Although the idea of a man transformed into an insect may sound like science fiction, this production portrays the transformation as mostly metaphoric focusing instead on the less then humane treatment Gregor gets from those around him. This is a play about alienation, dehumanization and ultimately demonization.
The play opens with a pantomime of the Samsa family (Ingvar E. Sigurdsson as father Herman, Selma Bjornsdottir as mother Greta and Edda Arnljotsdottir as daughter Lucy ) starting its day, to music composed by Nick Cave and Warren Ellis. These opening moments introduce us to the structured life and daily routine of the household. It is stiffly mechanical and slightly ridiculous, which is kind of the point. As Herman, states with pride, “ we are all small cogs in a great machine.” But this seemingly harmless uniformity soon reveals its darker side. When Gregor and his family discover his new grotesque form, their reaction is one of panic and disgrace rather then sympathy. They are mostly concerned with being discovered and judged by their neighbors and Gregor’s boss Herr Stiethl (VÍKINGUR KRISTJÁNSSON) rather then what they might do to make their family member comfortable. Such a cold reaction leads to the obvious question: who is less human? Human-sized bug Gregor or his cold-hearted family?
The production, a collaboration between Vesturport Theatre of Iceland and the Lyric Hammersmith of England is in English, yet entire production had an obvious European vibe, partly do to the fact that the cast is not speaking their native tongue. The script (co-written by Gisli Örn Gardarsson and David Farr, who also directs) sticks with rather simple language and declarative statements, giving the show an air of being a fable rather then real life. Still the entire cast does a good job of bringing bursts of real emotion to this outrageous situation.
The two true stars of this production are its set designer Borkur Jonsson and Gisli Örn Gardarsson in a tour de force, as Gregor. Mr.
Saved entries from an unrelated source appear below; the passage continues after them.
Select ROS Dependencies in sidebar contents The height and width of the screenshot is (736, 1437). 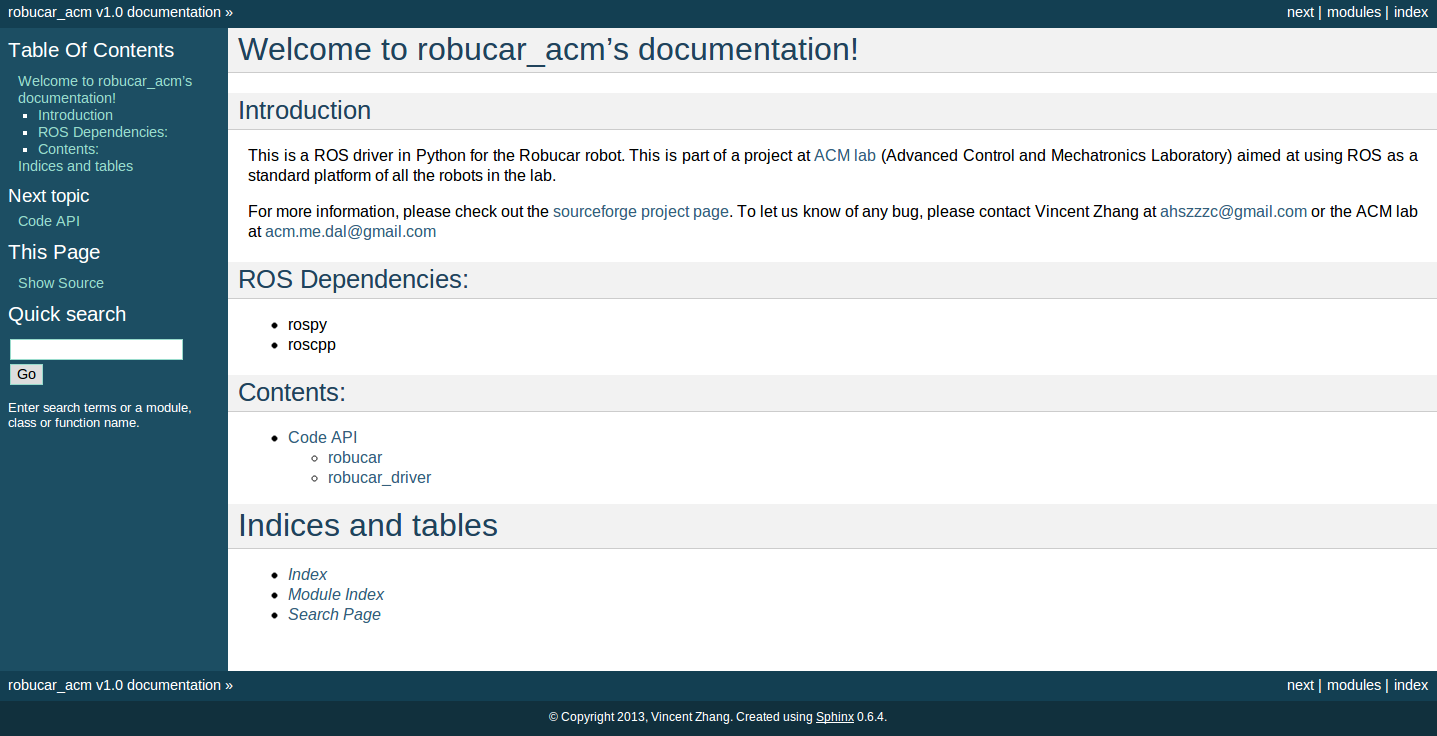[x=102, y=132]
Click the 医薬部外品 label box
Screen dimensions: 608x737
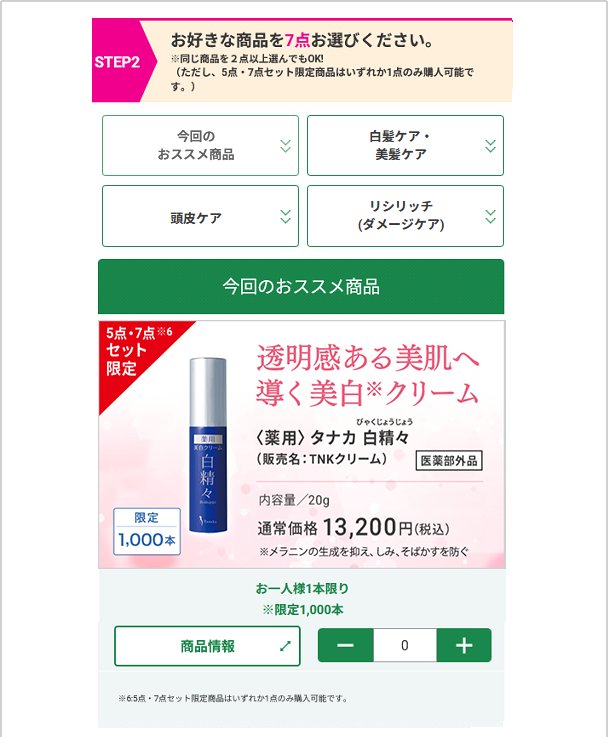tap(449, 461)
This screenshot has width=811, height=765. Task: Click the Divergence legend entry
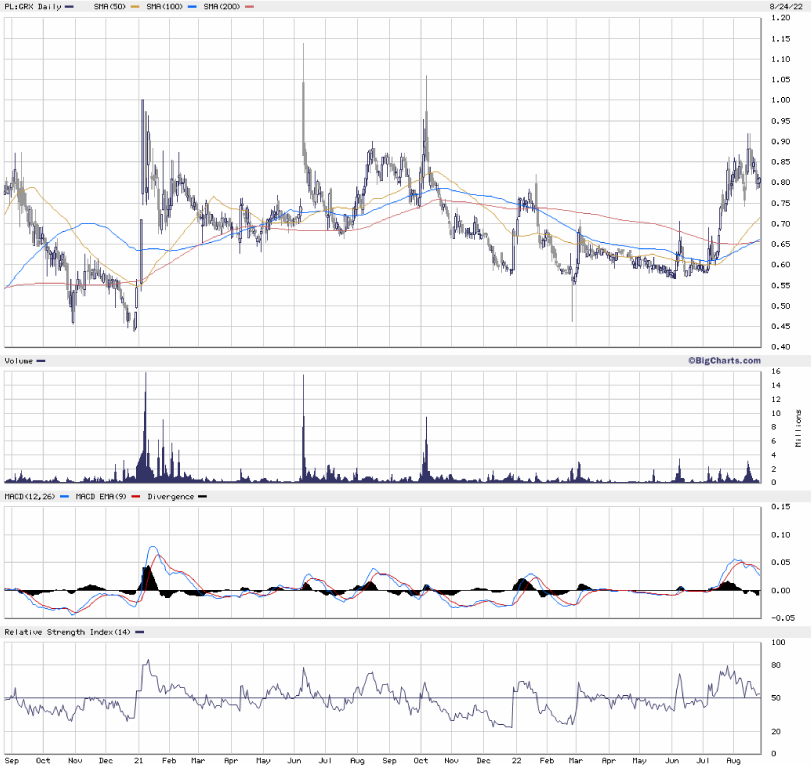(171, 496)
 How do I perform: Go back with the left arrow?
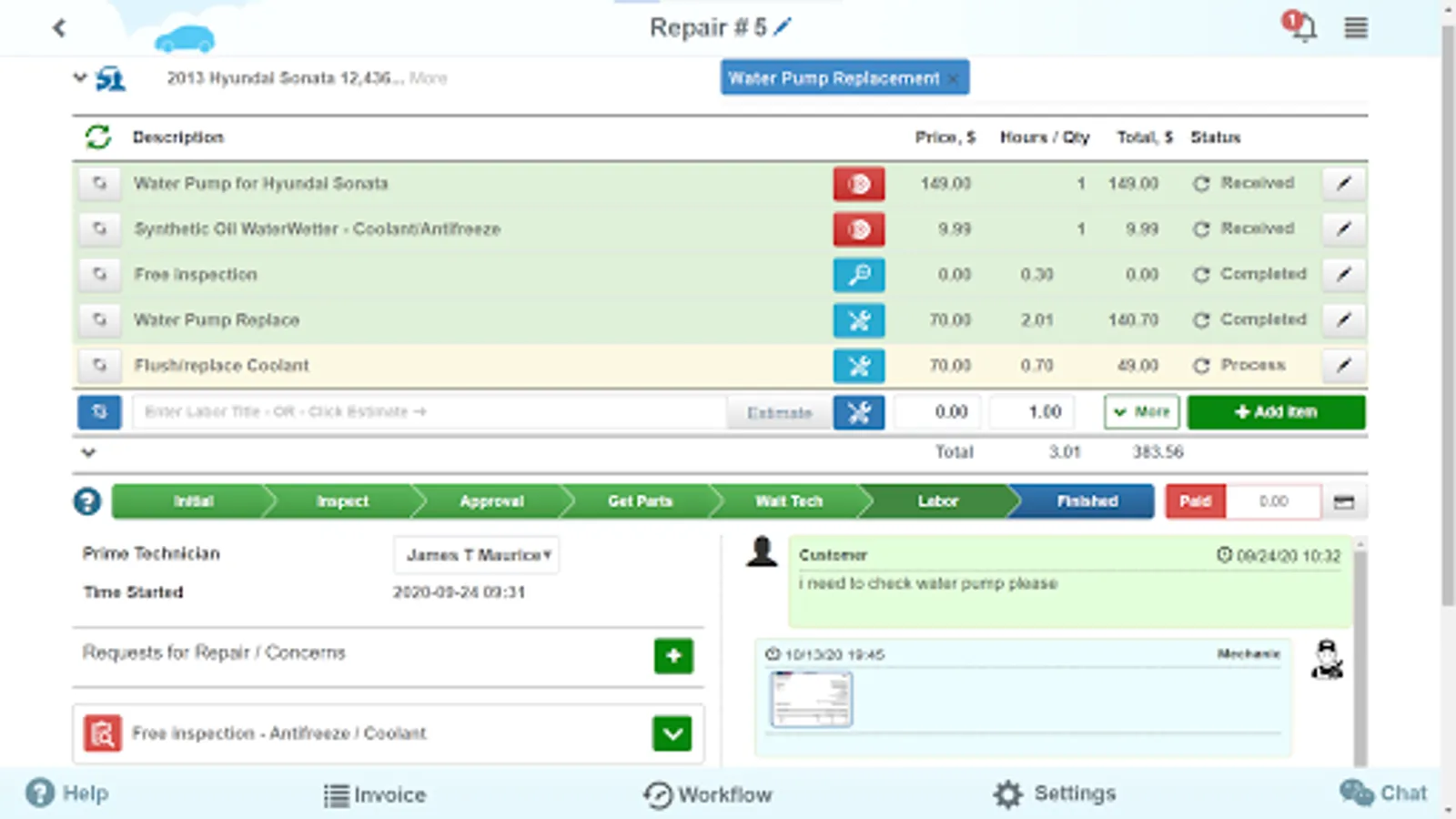tap(59, 28)
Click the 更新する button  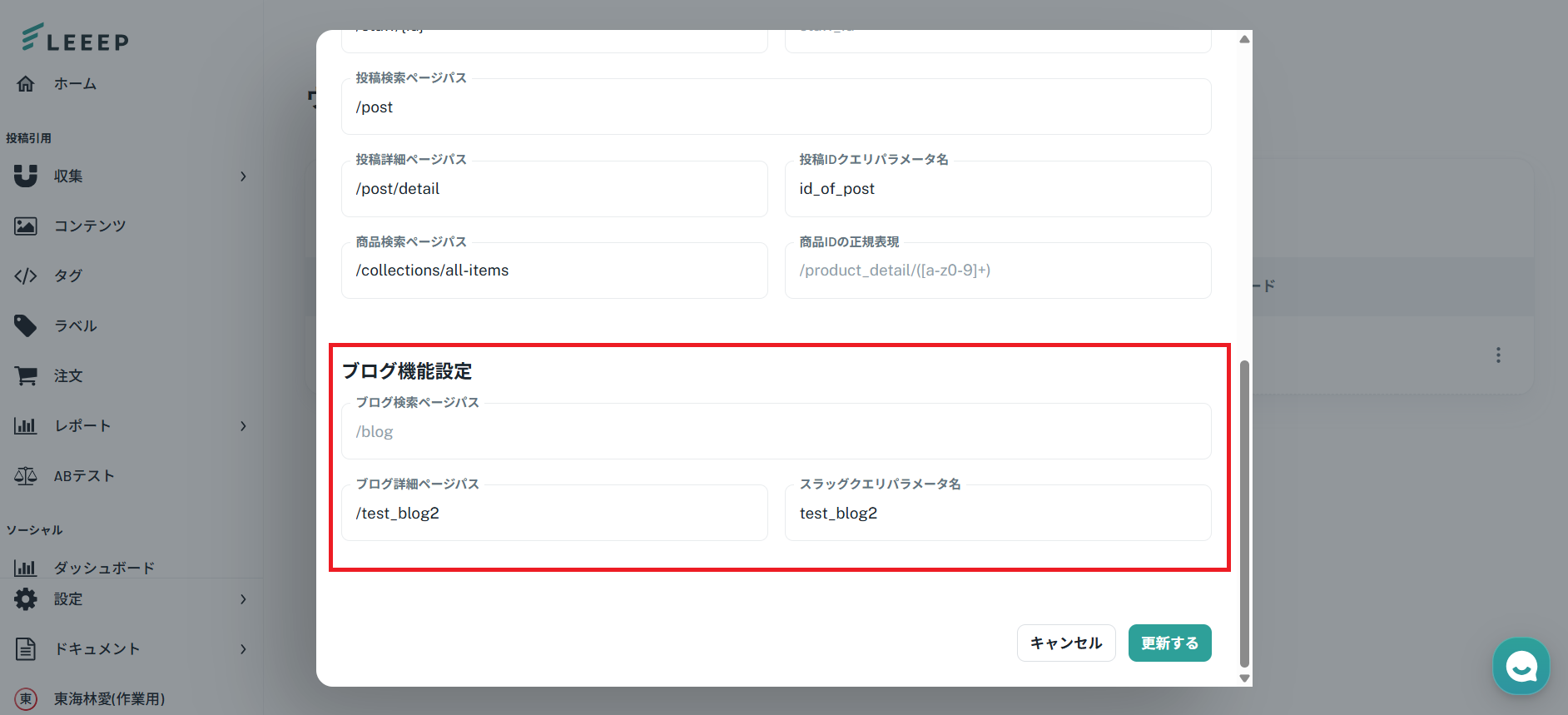(x=1169, y=643)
Gardarsson transforms himself convincingly into an insect without the use of makeup or prosthetics instead aided by Jonsson’s ingenious set, designed with nod to M.C. Escher. In the two leveled set of the Samsa home everything seems in its place, but beyond the threshold to Gregor’s room, the vantage point shifts and we see the room from a bird’s eye view. The back wall being the floor and the walls being floor and ceiling. This means every ordinary move, from bed to chair to window, demands effort and strength by the acrobatic Mr. Gardarsson. The effect is one of a person struggling to accomplish the simplest task; just right for a man in a brand new body. With staggering strength and agility Gardarsson maneuvers across the set, up and down stairs, across ceilings and more, without ever moving like a human being.
Gregor Samsa could be any of us: sweet, diligent, hard working, faithful to his family, and it’s difficult to know what Kafka had in mind when he wrote it, but this production does it’s best to reveal the social and political undertones or a tale of a individual ostracized for a condition over which he has no control. Although Kafka certainly didn’t intend it, Gregor’s story becomes an effective stand-in for antisemitism, homophobia, mental health shame or the reactionary politics of the AIDs epidemic.
Although the production is only 80 minutes, with no intermission, at times it seems to drag a bit. True to the origin, most of the characters remain stanch in there positions with no character growth or deepening. Gregor himself isn’t given much to do except crawl around pathetically and freak people out, so the production ultimately lacks a certain dramatic drive. Still the overall effect is compelling the final tableau is bound to leave you moved and possibly changed.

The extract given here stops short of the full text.